→ **Te beoordelen passage**
4.1 In paragraaf C2/3.2 Vreemdelingencirculaire 2000 (Vc) is, voor zover hier van belang, het volgende neergelegd:
Indien een meisje in haar land van herkomst een gegronde vrees heeft voor genitale verminking, kan sprake zijn van een reëel risico van schending van artikel 3 EVRM. Gelet hierop kan zij op grond van artikel 29, eerste lid, onder b, Vw in aanmerking komen voor een verblijfsvergunning asiel voor bepaalde tijd.
De ouder, die genitale verminking van zijn minderjarige dochter(s) vreest, kan eveneens in aanmerking komen voor een verblijfsvergunning asiel op grond van artikel 29, eerste lid, onder b, Vw . De ouder wordt alleen in het bezit gesteld van een dergelijke vergunning, indien de dochter in het bezit wordt gesteld van de hier bedoelde verblijfsvergunning asiel.
Indien bij terugkeer sprake is van gegronde vrees voor genitale verminking, dan kan het meisje in aanmerking komen voor een verblijfsvergunning asiel voor bepaalde tijd op grond van artikel 29, eerste lid, onder b, Vw. Hierbij gelden de volgende voorwaarden:
a. er bestaat een reëel risico op genitale verminking; én,
b. de autoriteiten van het land van herkomst kunnen of willen geen bescherming bieden aan personen die zich verzetten tegen een dreigende genitale verminking; én,
c. er wordt geen vestigingsalternatief in het land van herkomst aanwezig geacht.
Indien wordt voldaan aan alle drie de voorwaarden, die hieronder nog nader worden uitgewerkt, dan kan bij terugkeer een reëel risico als bedoeld in artikel 3 EVRM worden aangenomen.

→ **Datasetfragmenten**

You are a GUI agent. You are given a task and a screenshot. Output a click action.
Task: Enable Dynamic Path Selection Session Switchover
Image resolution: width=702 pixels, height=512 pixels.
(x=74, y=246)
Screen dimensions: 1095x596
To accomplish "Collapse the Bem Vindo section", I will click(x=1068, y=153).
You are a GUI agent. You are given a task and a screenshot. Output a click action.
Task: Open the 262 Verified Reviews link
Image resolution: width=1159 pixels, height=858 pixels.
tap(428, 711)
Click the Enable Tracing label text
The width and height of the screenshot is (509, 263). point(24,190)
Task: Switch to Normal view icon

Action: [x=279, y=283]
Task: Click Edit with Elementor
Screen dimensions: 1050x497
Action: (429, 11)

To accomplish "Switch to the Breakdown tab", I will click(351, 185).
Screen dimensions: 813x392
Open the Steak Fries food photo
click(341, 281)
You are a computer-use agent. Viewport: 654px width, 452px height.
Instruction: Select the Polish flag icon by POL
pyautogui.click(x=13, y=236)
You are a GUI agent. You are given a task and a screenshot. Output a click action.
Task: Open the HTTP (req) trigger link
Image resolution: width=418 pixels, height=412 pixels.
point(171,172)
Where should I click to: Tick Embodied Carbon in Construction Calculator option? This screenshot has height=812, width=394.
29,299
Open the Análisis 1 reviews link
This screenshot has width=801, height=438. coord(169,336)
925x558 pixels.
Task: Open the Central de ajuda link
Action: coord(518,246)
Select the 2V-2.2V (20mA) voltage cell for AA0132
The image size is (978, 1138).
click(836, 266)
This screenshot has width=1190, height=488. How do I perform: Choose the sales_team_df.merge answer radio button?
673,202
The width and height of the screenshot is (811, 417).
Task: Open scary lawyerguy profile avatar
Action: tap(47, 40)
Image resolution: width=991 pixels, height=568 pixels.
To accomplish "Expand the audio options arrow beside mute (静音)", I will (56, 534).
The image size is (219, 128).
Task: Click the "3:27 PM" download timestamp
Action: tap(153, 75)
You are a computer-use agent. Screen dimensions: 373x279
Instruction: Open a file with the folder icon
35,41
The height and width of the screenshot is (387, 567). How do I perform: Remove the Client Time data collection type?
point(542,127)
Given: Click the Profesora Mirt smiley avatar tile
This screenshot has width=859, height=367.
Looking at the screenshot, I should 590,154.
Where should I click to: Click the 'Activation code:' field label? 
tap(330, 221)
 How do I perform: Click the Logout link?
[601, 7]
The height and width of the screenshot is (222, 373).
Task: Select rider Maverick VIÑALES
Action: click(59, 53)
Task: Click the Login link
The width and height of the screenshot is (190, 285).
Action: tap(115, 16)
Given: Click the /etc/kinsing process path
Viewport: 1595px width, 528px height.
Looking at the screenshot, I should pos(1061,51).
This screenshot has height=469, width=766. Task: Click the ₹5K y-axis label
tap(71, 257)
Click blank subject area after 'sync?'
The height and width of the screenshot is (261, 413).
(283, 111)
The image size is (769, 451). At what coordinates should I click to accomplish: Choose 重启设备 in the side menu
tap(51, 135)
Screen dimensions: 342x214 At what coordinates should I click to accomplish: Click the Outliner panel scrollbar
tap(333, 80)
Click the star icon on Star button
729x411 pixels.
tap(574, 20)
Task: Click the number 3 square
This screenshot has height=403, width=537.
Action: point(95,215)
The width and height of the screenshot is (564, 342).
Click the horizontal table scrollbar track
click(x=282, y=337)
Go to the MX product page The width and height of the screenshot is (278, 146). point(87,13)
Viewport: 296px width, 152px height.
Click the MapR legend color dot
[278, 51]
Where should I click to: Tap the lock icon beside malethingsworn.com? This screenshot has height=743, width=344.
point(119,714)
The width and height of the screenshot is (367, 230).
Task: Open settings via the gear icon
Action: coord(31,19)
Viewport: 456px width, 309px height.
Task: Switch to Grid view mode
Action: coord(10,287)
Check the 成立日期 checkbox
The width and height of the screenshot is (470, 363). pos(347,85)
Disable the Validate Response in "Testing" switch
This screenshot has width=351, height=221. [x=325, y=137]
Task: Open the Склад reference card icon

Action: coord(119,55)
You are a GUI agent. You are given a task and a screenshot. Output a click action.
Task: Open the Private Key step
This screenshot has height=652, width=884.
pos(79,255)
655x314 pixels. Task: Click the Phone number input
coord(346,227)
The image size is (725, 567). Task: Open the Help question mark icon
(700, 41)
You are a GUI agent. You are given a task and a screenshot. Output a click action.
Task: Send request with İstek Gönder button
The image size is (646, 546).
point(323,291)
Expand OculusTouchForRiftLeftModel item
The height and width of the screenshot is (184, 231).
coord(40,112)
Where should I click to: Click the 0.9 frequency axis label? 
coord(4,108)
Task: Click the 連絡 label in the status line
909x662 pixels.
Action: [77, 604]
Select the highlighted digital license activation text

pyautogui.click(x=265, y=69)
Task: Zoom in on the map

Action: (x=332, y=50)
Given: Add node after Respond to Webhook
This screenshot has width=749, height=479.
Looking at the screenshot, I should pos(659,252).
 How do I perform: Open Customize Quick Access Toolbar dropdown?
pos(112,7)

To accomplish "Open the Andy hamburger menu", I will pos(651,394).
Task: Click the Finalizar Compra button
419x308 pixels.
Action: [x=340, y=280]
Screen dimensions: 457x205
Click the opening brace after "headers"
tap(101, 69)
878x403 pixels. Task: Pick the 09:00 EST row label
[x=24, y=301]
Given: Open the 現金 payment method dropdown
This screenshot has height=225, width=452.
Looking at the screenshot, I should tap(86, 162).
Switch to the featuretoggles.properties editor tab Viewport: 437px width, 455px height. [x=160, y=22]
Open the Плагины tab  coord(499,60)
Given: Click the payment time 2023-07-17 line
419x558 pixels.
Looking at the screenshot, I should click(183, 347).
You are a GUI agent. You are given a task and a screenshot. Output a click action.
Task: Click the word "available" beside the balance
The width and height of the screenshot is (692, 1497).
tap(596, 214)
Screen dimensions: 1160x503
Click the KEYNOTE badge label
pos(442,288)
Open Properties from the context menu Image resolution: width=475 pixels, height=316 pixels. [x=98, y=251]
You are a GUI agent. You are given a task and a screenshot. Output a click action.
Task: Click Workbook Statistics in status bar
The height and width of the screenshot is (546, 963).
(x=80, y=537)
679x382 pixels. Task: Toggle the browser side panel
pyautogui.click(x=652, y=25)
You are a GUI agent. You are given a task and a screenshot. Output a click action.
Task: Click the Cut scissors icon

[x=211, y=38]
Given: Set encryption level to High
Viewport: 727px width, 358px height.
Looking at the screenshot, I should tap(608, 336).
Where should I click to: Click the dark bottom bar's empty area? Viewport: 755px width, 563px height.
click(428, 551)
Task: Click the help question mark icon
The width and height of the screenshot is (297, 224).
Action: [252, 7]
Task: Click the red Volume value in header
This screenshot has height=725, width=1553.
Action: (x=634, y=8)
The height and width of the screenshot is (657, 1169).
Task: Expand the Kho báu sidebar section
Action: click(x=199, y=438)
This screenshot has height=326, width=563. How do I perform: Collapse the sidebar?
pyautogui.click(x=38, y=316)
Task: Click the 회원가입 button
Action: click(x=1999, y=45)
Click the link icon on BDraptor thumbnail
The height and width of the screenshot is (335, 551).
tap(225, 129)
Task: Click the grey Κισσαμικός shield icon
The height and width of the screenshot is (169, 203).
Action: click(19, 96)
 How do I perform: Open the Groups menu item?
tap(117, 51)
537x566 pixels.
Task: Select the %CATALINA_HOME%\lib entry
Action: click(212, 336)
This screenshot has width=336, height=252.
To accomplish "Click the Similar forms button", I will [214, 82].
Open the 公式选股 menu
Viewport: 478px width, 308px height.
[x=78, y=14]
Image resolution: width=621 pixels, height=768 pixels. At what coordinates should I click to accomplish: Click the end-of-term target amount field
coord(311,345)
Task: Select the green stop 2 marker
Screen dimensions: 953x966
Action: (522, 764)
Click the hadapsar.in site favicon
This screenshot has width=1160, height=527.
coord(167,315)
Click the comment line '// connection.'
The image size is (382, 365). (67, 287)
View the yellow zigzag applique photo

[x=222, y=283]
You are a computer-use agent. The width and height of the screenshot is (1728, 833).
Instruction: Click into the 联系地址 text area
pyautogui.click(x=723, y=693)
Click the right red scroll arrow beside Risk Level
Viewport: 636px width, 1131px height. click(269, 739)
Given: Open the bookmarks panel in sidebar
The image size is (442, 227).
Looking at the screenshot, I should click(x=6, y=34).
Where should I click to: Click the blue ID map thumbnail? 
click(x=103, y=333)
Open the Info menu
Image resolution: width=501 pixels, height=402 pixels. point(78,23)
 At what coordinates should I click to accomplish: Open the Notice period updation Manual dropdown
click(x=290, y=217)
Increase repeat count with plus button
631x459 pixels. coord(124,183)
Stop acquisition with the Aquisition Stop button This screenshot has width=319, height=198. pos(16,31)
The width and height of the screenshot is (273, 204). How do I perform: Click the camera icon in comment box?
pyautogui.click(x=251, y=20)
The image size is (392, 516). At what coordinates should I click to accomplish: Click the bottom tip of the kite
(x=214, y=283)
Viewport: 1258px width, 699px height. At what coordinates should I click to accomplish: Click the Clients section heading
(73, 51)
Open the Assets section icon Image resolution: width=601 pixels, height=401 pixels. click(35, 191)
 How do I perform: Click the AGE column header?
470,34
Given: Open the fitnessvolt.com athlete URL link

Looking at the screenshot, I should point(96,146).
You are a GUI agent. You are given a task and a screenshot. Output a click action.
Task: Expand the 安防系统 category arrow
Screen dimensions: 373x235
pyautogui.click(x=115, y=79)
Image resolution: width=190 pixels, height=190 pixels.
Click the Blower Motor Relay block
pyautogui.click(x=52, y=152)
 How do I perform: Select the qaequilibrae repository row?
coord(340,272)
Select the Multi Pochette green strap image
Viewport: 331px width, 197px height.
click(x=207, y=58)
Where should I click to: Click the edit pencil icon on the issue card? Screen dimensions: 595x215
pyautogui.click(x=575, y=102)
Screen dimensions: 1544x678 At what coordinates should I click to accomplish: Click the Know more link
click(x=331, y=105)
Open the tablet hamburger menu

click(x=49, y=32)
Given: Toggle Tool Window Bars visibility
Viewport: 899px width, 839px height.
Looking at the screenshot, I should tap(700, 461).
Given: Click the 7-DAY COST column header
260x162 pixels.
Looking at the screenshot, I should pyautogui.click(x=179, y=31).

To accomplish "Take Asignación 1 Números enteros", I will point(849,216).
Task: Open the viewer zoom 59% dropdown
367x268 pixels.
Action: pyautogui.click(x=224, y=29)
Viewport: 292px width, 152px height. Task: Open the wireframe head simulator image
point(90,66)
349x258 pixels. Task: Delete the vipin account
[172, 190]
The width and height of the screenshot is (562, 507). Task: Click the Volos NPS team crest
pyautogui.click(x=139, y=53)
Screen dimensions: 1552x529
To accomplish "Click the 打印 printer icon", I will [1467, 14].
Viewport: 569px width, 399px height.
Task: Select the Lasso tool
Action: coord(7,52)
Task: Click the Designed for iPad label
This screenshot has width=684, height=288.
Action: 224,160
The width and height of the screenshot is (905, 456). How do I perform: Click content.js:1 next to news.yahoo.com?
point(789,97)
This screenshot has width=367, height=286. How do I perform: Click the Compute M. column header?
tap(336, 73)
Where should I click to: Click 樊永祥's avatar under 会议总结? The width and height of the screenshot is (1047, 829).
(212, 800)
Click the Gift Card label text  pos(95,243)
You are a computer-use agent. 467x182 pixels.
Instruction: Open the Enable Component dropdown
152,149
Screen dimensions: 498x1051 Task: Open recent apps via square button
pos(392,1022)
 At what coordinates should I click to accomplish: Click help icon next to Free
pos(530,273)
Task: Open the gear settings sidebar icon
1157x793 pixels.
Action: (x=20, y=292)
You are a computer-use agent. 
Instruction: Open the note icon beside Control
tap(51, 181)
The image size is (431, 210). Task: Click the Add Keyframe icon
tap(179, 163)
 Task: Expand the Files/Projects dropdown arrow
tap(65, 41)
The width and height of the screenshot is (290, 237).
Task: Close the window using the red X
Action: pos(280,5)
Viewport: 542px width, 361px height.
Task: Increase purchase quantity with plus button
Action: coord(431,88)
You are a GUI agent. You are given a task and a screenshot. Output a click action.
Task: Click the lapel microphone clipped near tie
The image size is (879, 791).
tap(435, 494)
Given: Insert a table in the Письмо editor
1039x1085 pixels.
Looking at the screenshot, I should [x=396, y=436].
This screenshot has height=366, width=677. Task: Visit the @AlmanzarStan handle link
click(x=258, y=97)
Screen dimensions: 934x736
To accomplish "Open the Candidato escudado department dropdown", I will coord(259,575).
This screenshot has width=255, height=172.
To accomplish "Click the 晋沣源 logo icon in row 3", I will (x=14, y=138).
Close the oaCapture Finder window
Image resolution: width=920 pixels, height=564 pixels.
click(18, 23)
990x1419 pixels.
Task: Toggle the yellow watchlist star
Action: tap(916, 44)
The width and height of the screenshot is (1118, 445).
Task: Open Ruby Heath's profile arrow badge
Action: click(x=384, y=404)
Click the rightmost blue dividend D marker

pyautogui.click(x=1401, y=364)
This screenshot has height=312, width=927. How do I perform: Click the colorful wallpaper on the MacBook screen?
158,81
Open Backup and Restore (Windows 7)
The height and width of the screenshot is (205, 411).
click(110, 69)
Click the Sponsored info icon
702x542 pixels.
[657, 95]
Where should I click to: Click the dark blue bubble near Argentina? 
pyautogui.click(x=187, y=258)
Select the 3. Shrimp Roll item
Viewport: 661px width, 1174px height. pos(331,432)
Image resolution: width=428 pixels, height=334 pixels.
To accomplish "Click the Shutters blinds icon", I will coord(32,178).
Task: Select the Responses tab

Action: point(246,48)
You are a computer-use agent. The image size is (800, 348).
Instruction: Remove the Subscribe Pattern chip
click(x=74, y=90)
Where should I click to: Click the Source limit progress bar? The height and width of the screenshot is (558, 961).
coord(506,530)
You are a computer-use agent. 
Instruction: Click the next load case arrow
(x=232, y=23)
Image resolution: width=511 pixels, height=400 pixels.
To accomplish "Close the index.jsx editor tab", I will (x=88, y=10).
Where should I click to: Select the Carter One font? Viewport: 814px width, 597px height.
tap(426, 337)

→ **Opdracht 1**
Onder welke voorwaarde krijgt de ouder volgens de passage over genitale verminking een verblijfsvergunning asiel?
→ **Opdracht 2**
Geef het vervolg van de passage over genitale verminking, te beginnen na de laatste zin.

→ **Antwoordvak 1**
Alleen indien de dochter in het bezit wordt gesteld van de bedoelde verblijfsvergunning asiel.

→ **Antwoordvak 2**
4.2 Verweerder heeft in het bestreden besluit en in het daarin herhaalde en ingelaste voornemen in de eerste plaats beoordeeld of aannemelijk is dat eiseres vreest voor genitale verminking van haar dochter. Hiermee heeft verweerder naar het oordeel van de rechtbank miskend dat, op grond van het beleid als hiervoor weergegeven, in de eerste plaats beoordeeld dient te worden of de dochter van eiseres bij terugkeer naar Nigeria een reëel risico loopt te worden besneden. Reeds gelet hierop dient het beroep gegrond te worden verklaard en het bestreden te worden vernietigd wegens schending van de artikelen 3:2 en 3:46 van de Algemene wet bestuursrecht (Awb). Het betoog van verweerders gemachtigde ter zitting, dat er een nauw verband is tussen moeder en dochter en dat op grond van de omstandigheid dat eiseres samen met haar dochter op weg was naar Nigeria, aangenomen kan worden dat niet aannemelijk is dat er bij terugkeer naar Nigeria een risico bestaat voor de dochter op genitale verminking, leidt niet tot een ander oordeel. Immers, de omstandigheid dat eiseres ten tijde van haar geplande doorreis van Engeland naar Nigeria het gestelde reële risico van besnijdenis van haar dochter kennelijk heeft aanvaard, rechtvaardigt niet de conclusie dat niet aannemelijk is dat haar dochter dat risico niet loopt.
5. De rechtbank ziet zich vervolgens gesteld voor de vraag of de rechtsgevolgen van het bestreden besluit in stand kunnen worden gelaten. Hiertoe overweegt de rechtbank het volgende.
6. Verweerder heeft in het verweerschrift onder 3.6 zijn in het bestreden besluit eveneens betrokken standpunt toegelicht dat eiseres tegen een dreigende genitale verminking van haar dochter bescherming kan inroepen van de Nigeriaanse autoriteiten en dat dit ook van haar verwacht mag worden. Daarbij heeft verweerder er op gewezen dat uit de ambtsberichten inzake Nigeria niet volgt dat het inroepen van bescherming zinloos, nu daaruit blijkt dat de Nigeriaanse overheid zich tegen genitale verminking heeft uitgesproken, de meest vrouwen in Nigeria niet worden besneden en het aantal vrouwen dat daar besneden wordt afneemt. Daar komt bij, aldus verweerder, dat er in het bestreden besluit voldoende omstandigheden zijn aangevoerd waaruit blijkt dat eiseres in staat moet zijn zich aan de dreigende genitale verminking van haar dochter te kunnen onttrekken.